# Sony A99 ii, crippled AF video mode!



## Yiannis A - Greece (Nov 21, 2016)

Dear friends,

i just came across the hands-on review of SLT A-99 ii by Dan Watson, only to be informed that the much anticipated SLT A-99 ii, the camera that many thought that would be the hybrid to come and blow all other cameras out of the water, is simply shot in the foot by Sony itself, by getting an aperture stuck at f/3.5 for video modes with AF!!! You have to take AF *off* to be able to change aperture!

The camera seems to be quite good (as any camera that "respects" itself should be these days) but, if this is reality for good and not another Sony early firmware glitch, we're facing one of the biggest "fiascos", that has ever been served to videographers during the last years.

Here is the link to the video:
https://www.youtube.com/watch?v=mDcmZ6QKj04

Now, let me see some of our beloved Canon co-users, talking about 1.74 crop factor, MJPEG and CFast card absence...

Wishing all the best for you, your families and all the ones you love,from warm, starry Athens.

Yours
Yiannis A.


----------



## 3kramd5 (Nov 21, 2016)

Not surprising.

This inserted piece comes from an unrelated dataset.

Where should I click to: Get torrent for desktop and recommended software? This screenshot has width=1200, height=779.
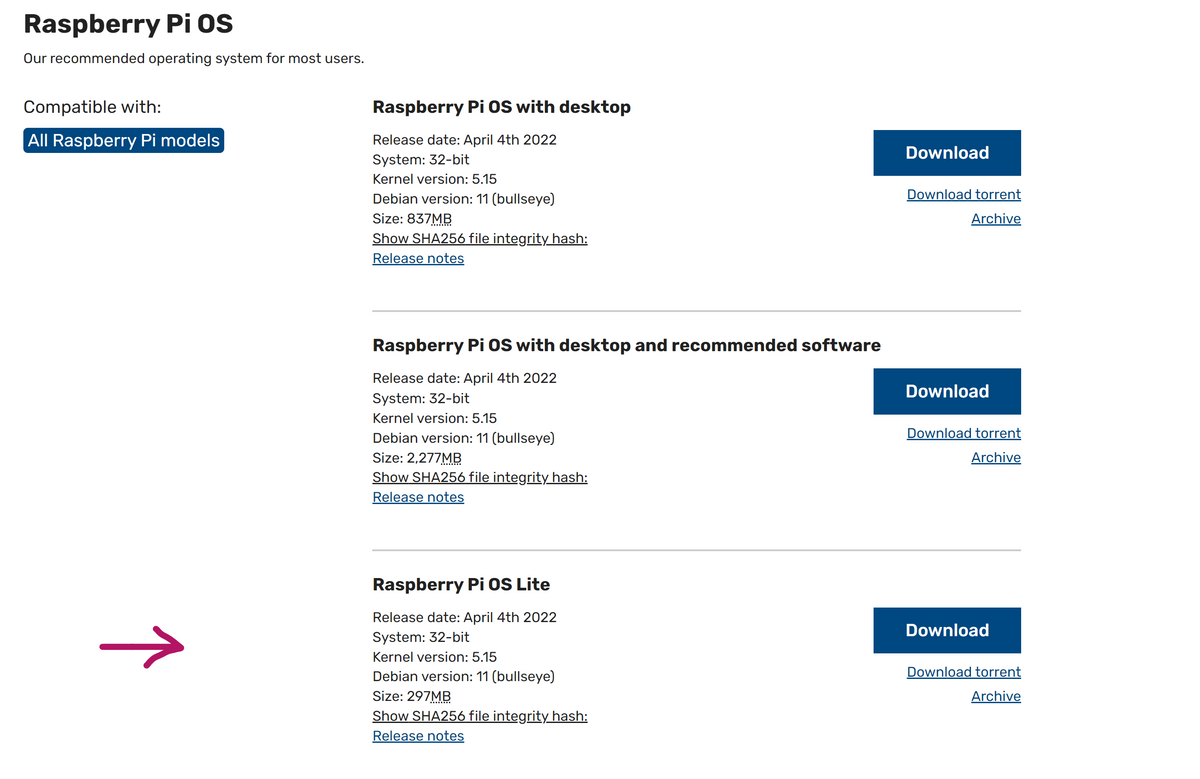[x=963, y=434]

Granted I haven't tried much, but I have been unable to figure out how to change literally anything in video mode in my a7r2. It just locks in to some exposure settings and that's that. Maybe they can be changed, but if so it's entirely non-intuitive.

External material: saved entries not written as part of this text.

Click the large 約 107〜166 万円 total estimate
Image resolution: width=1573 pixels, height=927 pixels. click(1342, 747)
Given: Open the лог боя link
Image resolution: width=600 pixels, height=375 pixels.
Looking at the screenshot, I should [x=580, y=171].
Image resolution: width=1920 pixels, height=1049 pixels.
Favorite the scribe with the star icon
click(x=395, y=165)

If canon can make face recognition jump to EyeAF as effective as the alpha, I'll probably never use the Sony again.


----------



## bwud (Nov 21, 2016)

3kramd5 said:


> If canon can make face recognition jump to EyeAF as effective as the alpha, I'll probably never use the Sony again.



Aside from never using it again, I'll second those sentiments. EyeAF is game changing. It's not perfect, but it's exceptional and allows me to frame and shoot in ways I'd otherwise not be able to. 

And it shouldn't be difficult. Canon has a hardware advantage with the DPAF tech, doing the festure recognition and tracking would be a pretty simple step for the software team, I'd think.


----------